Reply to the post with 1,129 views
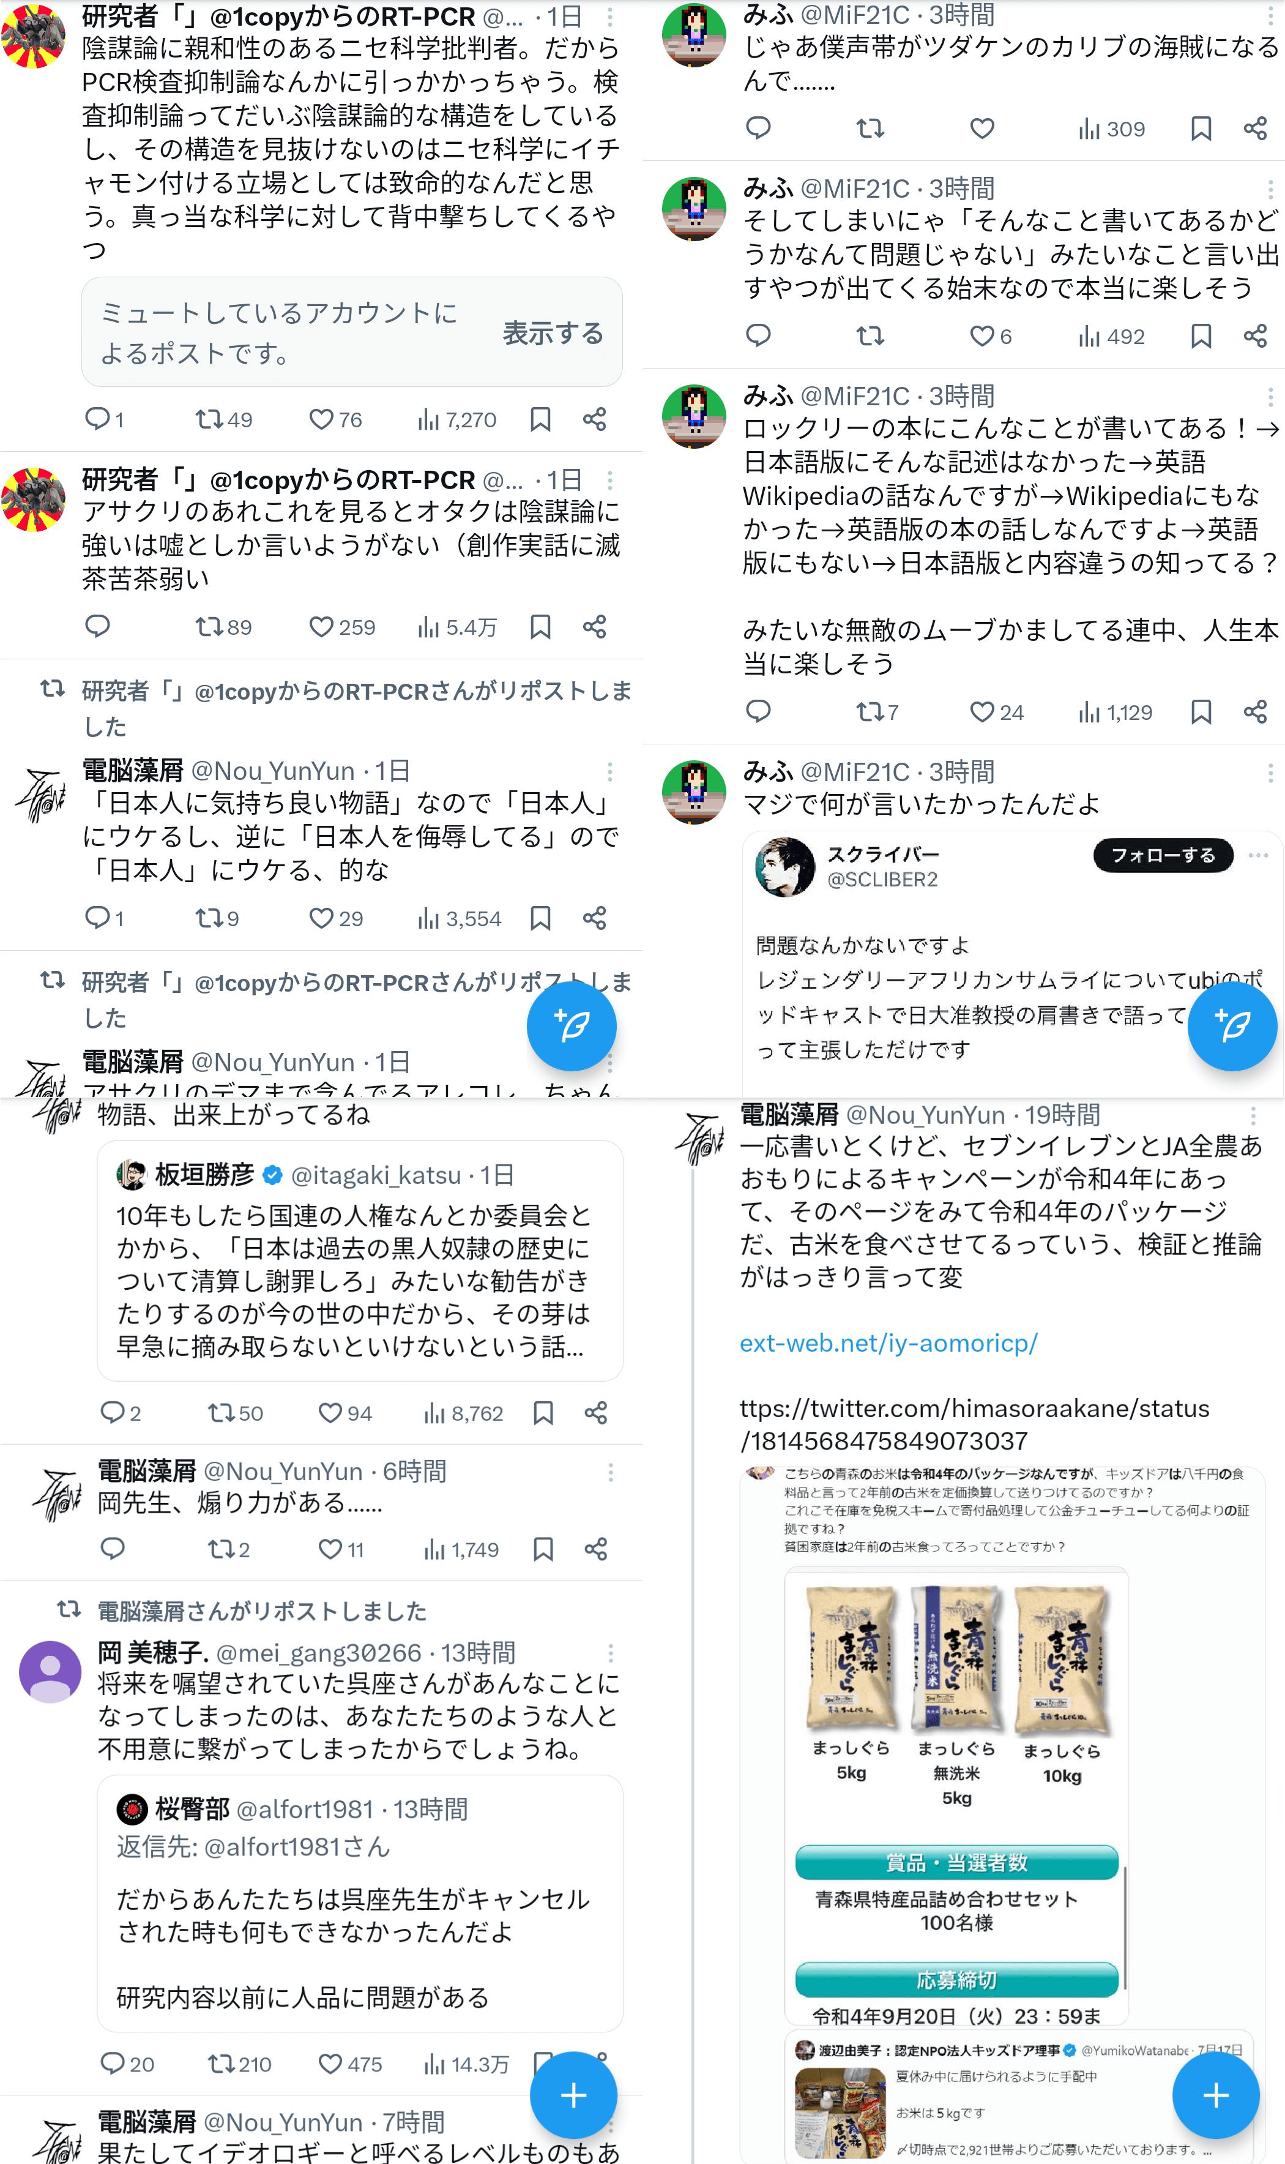The image size is (1285, 2164). click(x=759, y=712)
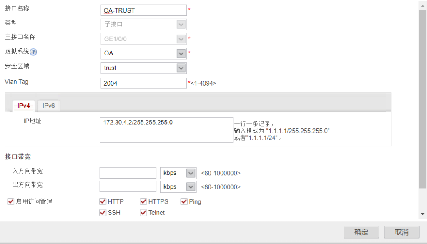Enable or disable 启用访问管理 checkbox

point(11,202)
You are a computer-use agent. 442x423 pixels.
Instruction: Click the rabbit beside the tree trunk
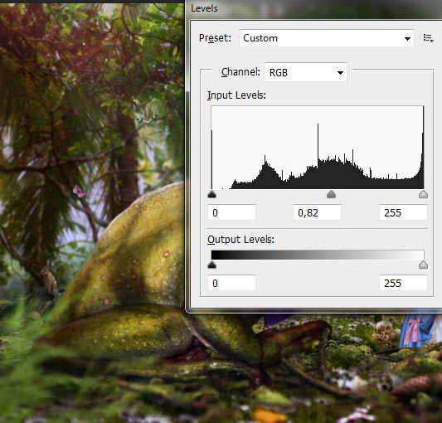49,277
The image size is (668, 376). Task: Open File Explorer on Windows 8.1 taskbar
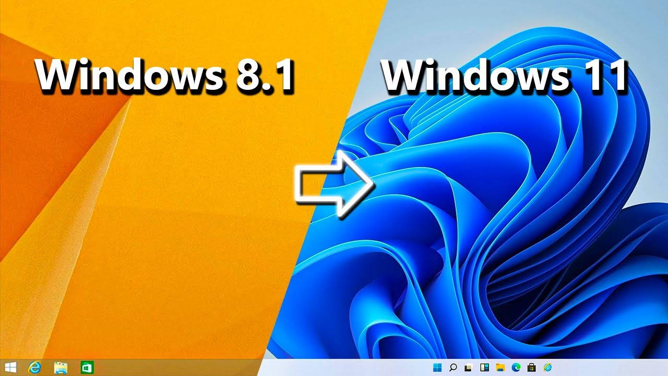pos(61,367)
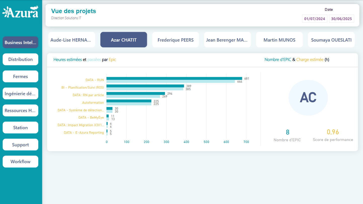Click the Score de performance 0,96 value
The width and height of the screenshot is (363, 204).
(x=333, y=132)
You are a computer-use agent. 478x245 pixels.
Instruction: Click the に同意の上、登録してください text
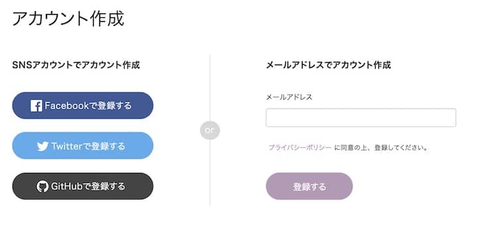pos(381,148)
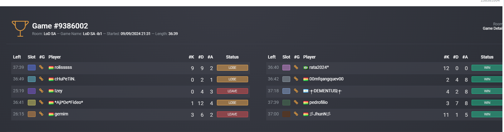Select the blue slot color of rolisssss
The height and width of the screenshot is (132, 504).
[x=32, y=68]
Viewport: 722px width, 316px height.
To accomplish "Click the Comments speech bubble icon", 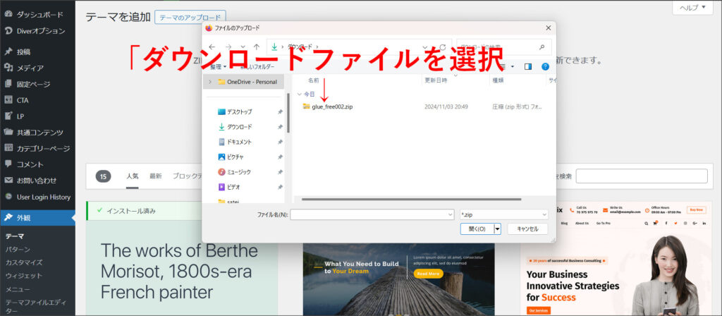I will [8, 164].
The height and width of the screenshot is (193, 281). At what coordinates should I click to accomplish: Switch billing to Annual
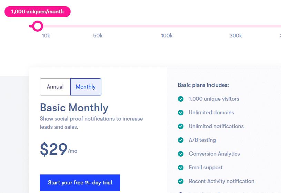55,87
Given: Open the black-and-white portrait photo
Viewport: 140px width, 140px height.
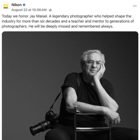Looking at the screenshot, I should [x=70, y=86].
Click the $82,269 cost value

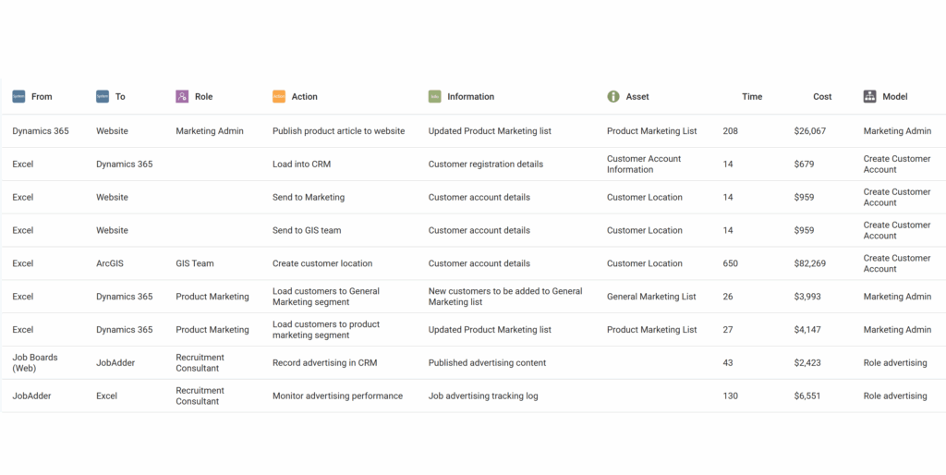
-=-=-=-=-
> ACTIVITY
From the entries above, copy each line holding "computer".

> TASK RESULT
You are a computer-use agent. 442x423 pixels.
You are a computer-use agent. 478x245 pixels.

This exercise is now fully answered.